The dance of connection, attention, and detachment:
Our movies and our faith communities and our cultural values have indoctrinated us with the idea that we only need to find the right church or the right spouse or the right small group of best friends. Even if we consciously reject the idea of our emotional and practical needs being met by a single person or small group of people, we often have internalized that hope to such an extent that we keep being drawn to spend too much time in a limited number of relationships.
There is no way to make extra time, energy, or motivation for healthy relationships when we are consumed with fixing (or just enduring) unhealthy relationships. The solution to this is probably not in the unhealthy relationship or in ending the unhealthy relationship, however. The solution is is a practice of detachment from those relationships that does not sever the unhealthy relationship but rather helps you to internalize a shift in your expectations for that relationship.
I find this practice to be largely untaught and unpracticed in our culture. We are taught either to redouble our efforts to make our marriage or church or friendship all that it could be, or we are urged to end imperfect relationships in search of better ones. We are not taught how to maintain our imperfect relationships in a healthy way while broadening our sources of input and connection.
To restate my point: we do not build healthy community by looking for healthy people and discarding the unhealthy ones. We build healthy community by learning the dance of connection, attention, and detachment that allows a bigger set of connections to get time and attention.
Finding healthier people to form your community:
So then, if we are not to discard people and chase healthier people and healthier relationships, do we just trust God or life with bringing the right people our way? No, we assume a proactive stance that really SEES the people who cross our path and considers who they appear to be and how we feel about them and how they seem to feel about us.
To repeat the questions I listed in the last post:
We find healthier people by choosing each day to be reflective about where we go and who we encounter, and then by considering our emotional response to them and their apparent response to us, as well as the answers to reflective questions. Then we spend more of our attention and time on those who bring us joy and peace and encouragement toward the values we have and the life we want, and we spend less of our time on those who leave us depressed or angry or distracted from the things that really matter.
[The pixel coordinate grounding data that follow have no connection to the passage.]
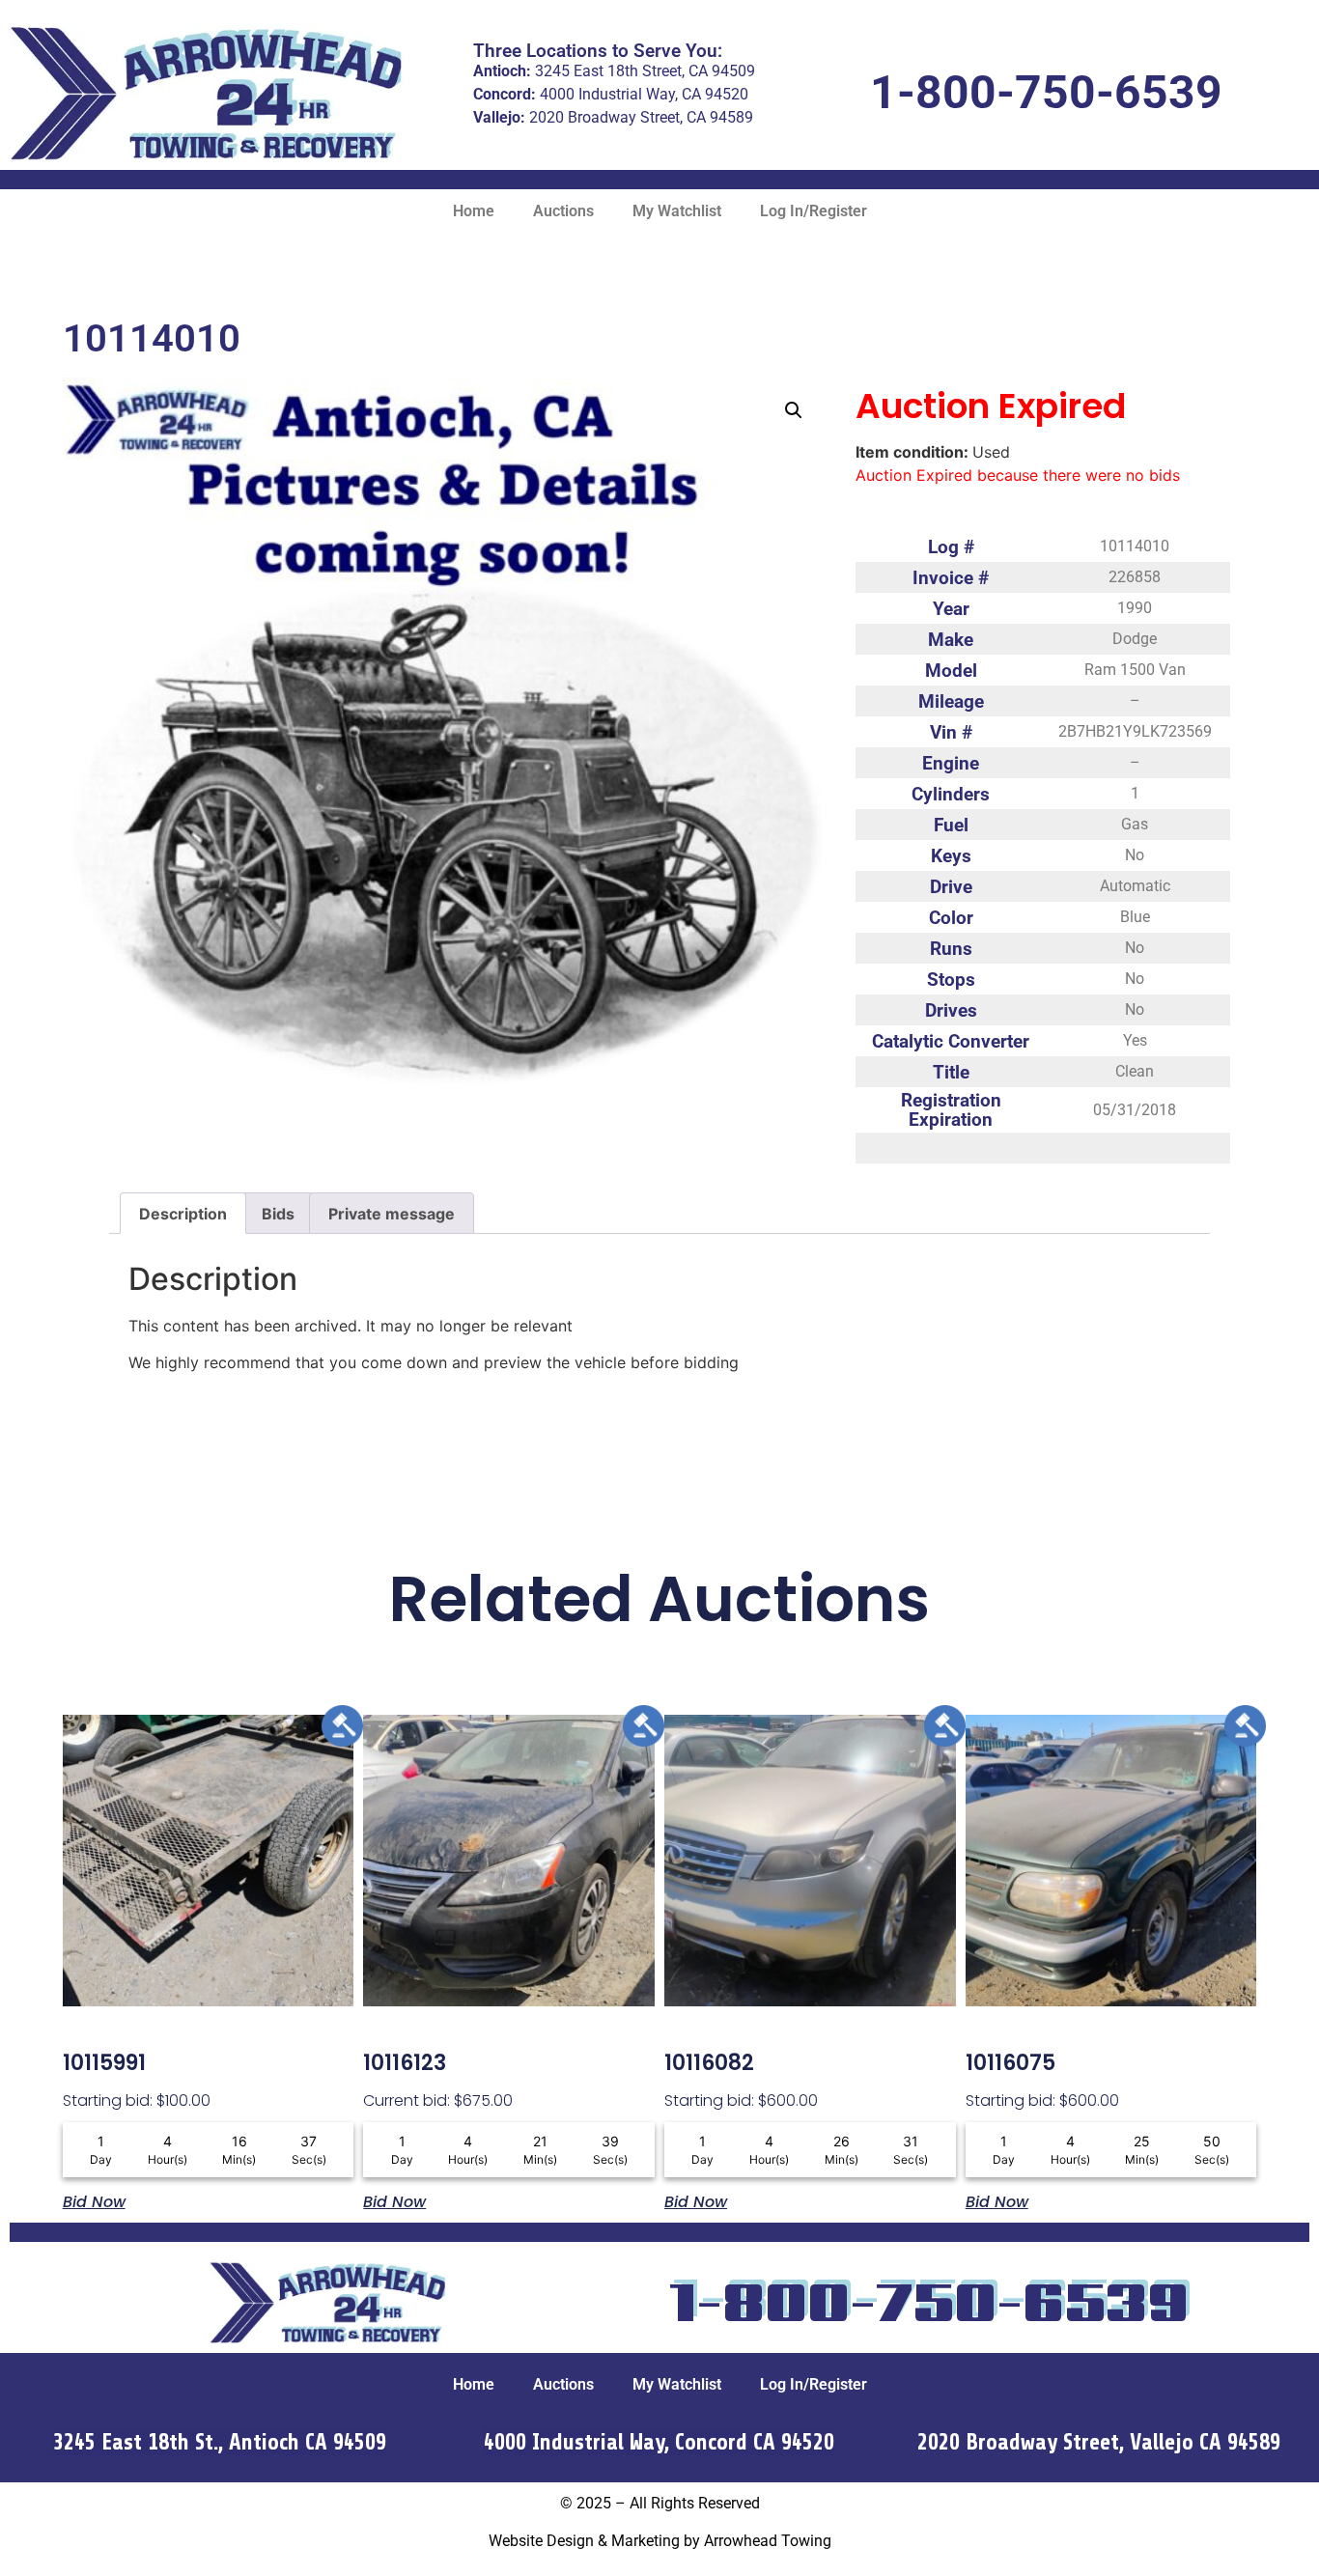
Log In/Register (813, 211)
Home (473, 211)
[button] (793, 410)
Does this mean we should never use a dating site or visit new churches or seek out new groups to join? No, of course that is not what I am saying.
What I am saying is that the groups we join and the churches we attend and the places where we center our lives should fit the life we want in the long run, rather than being just a way to look for new friends, and that the process of building a good strong long-term network of healthy people around each of us is a lifetime building project for which their are few legitimate shortcuts.
There are a few legitimate shortcuts, however. They are the practices of healthy people, and will get you to the goal of healthy community faster than if you do not practice them.
1) Have reflective time alone each day to reflect on your life and your relationships, both analytically and intuitively (ie your thoughts and your emotions about them);
2) Pray for and about the people in your life, individually and as groups;
3) Give yourself permission to decrease your time with people that your emotions and analysis show as a current drain on your ability to be consciously moving toward an examined and chosen life;
4) Make slow movements toward growing relationships that you choose to grow;
5) be part of groups and churches and workplaces that are good fits for your values and choices.
When we understand how thoroughly we are shaped by the people who have daily influence on our perceptions of ourselves and of the world, we must take steps toward building healthy community around us that will shape our future in the ways we desire. Those steps are slow, daily, deliberative steps, and do not usually involve ending other relationships abruptly. Rather, they involve daily self-management and daily responses that move us, over time, to a place where we have chosen the major players in our emotional lives and where we have cultivated a whole set of habits that allows us to continue to shape our communities over time.